Comparison of column data types before and after writing to and reading from CSV file (Image by the author via [Kaggle](https://www.kaggle.com/iamleonie/how-to-handle-large-datasets-in-python)) — Comparison of column data types before and after writing to and reading from CSV file (Image by the author via Kaggle)

As you can see due to the casting of the smaller data types to larger data types, the required memory usage increases.

Intended Storage Time and Portability

Pickle and Feather are intended for short-term storage [7, 8, 9]. Pickle is intended for saving Python objects between work sessions and therefore is only supported by Python.

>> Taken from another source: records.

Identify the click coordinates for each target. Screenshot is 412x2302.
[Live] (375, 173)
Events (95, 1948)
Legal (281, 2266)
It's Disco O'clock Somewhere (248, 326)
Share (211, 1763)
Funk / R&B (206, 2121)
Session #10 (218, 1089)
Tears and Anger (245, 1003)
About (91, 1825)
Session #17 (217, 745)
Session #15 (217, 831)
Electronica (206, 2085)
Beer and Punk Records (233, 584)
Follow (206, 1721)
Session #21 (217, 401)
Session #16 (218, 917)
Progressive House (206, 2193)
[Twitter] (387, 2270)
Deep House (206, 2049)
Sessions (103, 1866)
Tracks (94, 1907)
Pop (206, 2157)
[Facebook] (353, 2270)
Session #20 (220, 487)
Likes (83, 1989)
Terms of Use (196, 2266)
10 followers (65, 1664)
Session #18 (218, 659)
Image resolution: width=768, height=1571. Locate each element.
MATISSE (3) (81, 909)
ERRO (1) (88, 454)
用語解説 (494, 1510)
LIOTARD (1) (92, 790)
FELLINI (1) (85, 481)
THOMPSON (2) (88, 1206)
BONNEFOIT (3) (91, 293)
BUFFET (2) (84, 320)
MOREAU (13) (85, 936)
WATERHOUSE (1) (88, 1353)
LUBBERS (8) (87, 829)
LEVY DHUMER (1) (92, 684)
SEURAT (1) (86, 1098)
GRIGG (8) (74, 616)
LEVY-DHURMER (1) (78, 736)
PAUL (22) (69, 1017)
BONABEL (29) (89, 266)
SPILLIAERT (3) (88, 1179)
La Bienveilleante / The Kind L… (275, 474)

Feather is intended for exchanging data between Python and R [9]. Both Pickle and Feather are also not guaranteed to be stable between versions [7, 9].

Performance on Small Datasets

Although, this article focuses on large datasets, it is noteworthy to mention the poor reading and writing times of HDF5 format for small datasets. As shown below, reading an HDF5 file takes even longer than a CSV file if the dataset is less than 2 MB.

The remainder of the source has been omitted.